Do you consider yourself a movie buff and an audiophile?
If so, you might wonder whether a home cinema system meets both of these needs.
Surround sound revolutionized the sonic experience for movie watching. It can deliver the same immersion for music!
In this article, I’ll explain how speakers function and what requirements a home theater must meet for quality music listening.
How Loudspeakers Work In and Out Of Home Cinemas
A loudspeaker needs two separate types of signals to work.
The first allows your speaker to access the music you select. This music takes the form of electrical impulses or the audio signal as we know it.
Next, your speaker needs to convert the electrical impulses it received into a distinguishable sound you can hear. To do this, the speaker needs an amplifier connection powered by battery or home AC power.
Home Cinema Speaker Requirements
In a traditional wired setup, the audio signal and necessary power pass through a wire connection from an amplifier.
In a wireless home cinema setup, you will need both a transmitter and a receiver. The transmitter transmits the audio signal. The receiver receives this signal.
While deemed “wireless” the speaker still needs a physical connection to preamp outputs on a receiver. Or, in the case of your home cinema, a built-in or plug-in wireless transmitter sends music into a speaker or secondary amplifier with a built-in receiver.
But, alas, you still need power!
In a wireless setup, your speaker needs to be physically attached to a power source and amplifier. The amplifier may built-in to the speaker or attached by a wire.
Battery powered amplifiers attached to your speaker by wire limit the output of power over time.
As you can see, the process of creating sound requires quality equipment. There are a lot of home cinema products out there. Often, a lack of transmission standards hampers home theater systems.
How can you know which products to trust?
The Wireless Speaker and Audio Association (WiSA) formed in 2011. WiSA developed standards for home audio products. This results in viable products for you, the consumer.
Still wondering how your system fares when it comes to music? Let’s dive in!
You know the technical aspects of how speakers create sound. Let’s talk about the best way to experience that sound.
Surround Sound or Stereo?
When it comes to watching movies you trust in surround sound.

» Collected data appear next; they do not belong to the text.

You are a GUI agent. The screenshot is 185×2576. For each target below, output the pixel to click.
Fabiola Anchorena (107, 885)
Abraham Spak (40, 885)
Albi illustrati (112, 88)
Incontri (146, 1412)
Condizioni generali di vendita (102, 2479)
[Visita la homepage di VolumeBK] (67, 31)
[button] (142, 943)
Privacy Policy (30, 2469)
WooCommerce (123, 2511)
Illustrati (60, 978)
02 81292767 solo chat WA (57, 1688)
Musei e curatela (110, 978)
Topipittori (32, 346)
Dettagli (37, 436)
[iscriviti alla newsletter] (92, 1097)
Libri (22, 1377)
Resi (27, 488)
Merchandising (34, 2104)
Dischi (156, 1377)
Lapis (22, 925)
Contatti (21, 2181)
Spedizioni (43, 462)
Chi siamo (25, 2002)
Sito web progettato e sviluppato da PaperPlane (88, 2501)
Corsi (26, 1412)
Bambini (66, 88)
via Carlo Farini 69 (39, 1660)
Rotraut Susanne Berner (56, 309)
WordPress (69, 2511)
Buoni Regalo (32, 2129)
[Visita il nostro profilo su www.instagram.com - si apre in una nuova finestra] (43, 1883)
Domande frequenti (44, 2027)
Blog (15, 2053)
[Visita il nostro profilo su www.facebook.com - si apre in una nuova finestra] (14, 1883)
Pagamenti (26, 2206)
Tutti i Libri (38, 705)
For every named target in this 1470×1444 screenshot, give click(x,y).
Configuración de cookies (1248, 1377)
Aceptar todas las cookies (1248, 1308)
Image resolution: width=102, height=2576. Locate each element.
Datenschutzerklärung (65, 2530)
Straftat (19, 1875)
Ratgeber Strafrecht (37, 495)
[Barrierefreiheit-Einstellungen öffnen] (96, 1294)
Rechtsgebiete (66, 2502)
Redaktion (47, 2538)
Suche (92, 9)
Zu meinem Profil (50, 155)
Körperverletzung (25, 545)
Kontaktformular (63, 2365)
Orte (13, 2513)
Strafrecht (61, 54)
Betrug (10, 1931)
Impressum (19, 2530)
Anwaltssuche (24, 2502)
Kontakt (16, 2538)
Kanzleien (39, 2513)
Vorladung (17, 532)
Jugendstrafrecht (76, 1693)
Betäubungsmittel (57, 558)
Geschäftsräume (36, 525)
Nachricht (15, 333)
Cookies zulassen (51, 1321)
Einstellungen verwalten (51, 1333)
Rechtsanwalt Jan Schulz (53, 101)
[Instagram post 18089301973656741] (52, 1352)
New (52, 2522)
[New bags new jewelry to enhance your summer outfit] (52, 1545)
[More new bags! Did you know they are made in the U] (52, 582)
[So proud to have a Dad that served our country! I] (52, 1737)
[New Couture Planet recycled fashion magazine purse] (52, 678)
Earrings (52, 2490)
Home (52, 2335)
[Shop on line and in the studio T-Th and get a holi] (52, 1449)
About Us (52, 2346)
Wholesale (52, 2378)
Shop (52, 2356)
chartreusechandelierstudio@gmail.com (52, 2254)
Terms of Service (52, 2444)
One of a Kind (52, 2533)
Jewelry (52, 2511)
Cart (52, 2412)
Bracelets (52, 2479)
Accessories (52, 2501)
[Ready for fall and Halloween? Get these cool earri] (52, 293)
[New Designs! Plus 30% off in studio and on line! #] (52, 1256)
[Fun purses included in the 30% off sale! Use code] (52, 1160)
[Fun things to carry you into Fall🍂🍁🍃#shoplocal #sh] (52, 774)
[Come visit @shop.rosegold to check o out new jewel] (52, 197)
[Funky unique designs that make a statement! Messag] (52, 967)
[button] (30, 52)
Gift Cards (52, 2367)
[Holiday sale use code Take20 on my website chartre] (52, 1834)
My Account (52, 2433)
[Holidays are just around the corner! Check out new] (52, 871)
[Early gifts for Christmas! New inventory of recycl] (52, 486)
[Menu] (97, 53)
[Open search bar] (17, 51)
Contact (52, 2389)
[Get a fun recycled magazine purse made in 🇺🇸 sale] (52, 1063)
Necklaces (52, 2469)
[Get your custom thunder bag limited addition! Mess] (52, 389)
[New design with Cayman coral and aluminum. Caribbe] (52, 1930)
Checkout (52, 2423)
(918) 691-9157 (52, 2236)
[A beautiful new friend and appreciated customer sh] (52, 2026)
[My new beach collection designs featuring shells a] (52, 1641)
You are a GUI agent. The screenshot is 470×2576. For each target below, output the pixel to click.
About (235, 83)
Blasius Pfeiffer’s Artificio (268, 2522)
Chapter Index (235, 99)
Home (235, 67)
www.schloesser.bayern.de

But do you know the difference between surround sound and stereo sound?
Surround sound envelops you in a sound-field. This sound field extends in front of you, to your sides, behind you, and even above you.
If you’re looking for an immersive sound experience, look no further.
What does surround sound look like?
A typical surround sound setup uses five speakers:
- Three installed along your front wall (the wall with your television)
- One or two speakers on your side or rear walls
Stereo sound creates a sound-field akin to a performance stage in front of you. Stereo recreates sound anywhere within boundaries of the imaginary stage.
The setup requires a front left and a front right speaker.
For the die-hard audiophile, optimizing your stereo setup means sitting in the center of both speakers. Here, you can hear elements of music as the sound engineer intended them.
Sitting in any other spot skews the sound toward the closest speaker. Consider this like sitting at a drive-in theater. The speaker hangs from your car window, hundreds of feet from the screen.
This can result in off-putting sound.
Professionals record music in stereo sound. However, this does not mean you should count surround sound out. Where stereo can produce skewed sound quality, surround sound offers even distribution.
Your home theater can play music well. The key to ensuring this? Know your performance standards.
Comparing audio systems sometimes proves more difficult than we first thought. Consider the following factors while making your decision.
Sensitivity refers to the speakers’ ability to convert power into volumes. We measure power in watts. We measure volume in decibels.
The higher the speaker’s sensitivity, the less power the speaker needs to deliver quality sound. This means higher the speaker’s sensitivity, the clearer and louder the sound your hear.
Producing higher volume with fewer power results in speaker longevity.
2) Frequency Response
Humans can hear frequencies ranging between 20 and 20,000 Hertz or Hz. You will feel lower frequencies (frequencies below 35 Hz) more than you will hear them. Subwoofers produce these lower frequencies.
Pay close attention to the frequency response rate of any audio product. This will dictate the kind of sound experience each speaker offers.
3) Power Handling
Do you know how much power a speaker can handle before undergoing damage? Power handling tells you this in watts.
Impedance refers to the amount of electrical resistance presented against the alternative current flowing from a speaker’s outputs.
Your speaker produces sounds at many frequencies. Impedance varies because of this.
A product’s manufacturer will detail an impedance figure. 8 ohms remains a normal figure.
Make sure your receiver matches the load from your speaker.
You Can Play Quality Music On A Home Cinema System
A home cinema makes listening to music an immersive experience.
The question of whether it can produce quality audio output comes down to specs and preference.
When shopping around, you should review the specs of each individual product. Consider the sensitivity, frequency response rate, power handling and impedance.
This may take some time but will prove worth it in the end.
The best system for your personal audio playback depends on your preferences as well.
But do you want a wireless setup? How much equipment are you willing to welcome into your space?
You can experience quality music with a home cinema system. Now that you know what to look for, it’s time to build the listening experience of your dreams!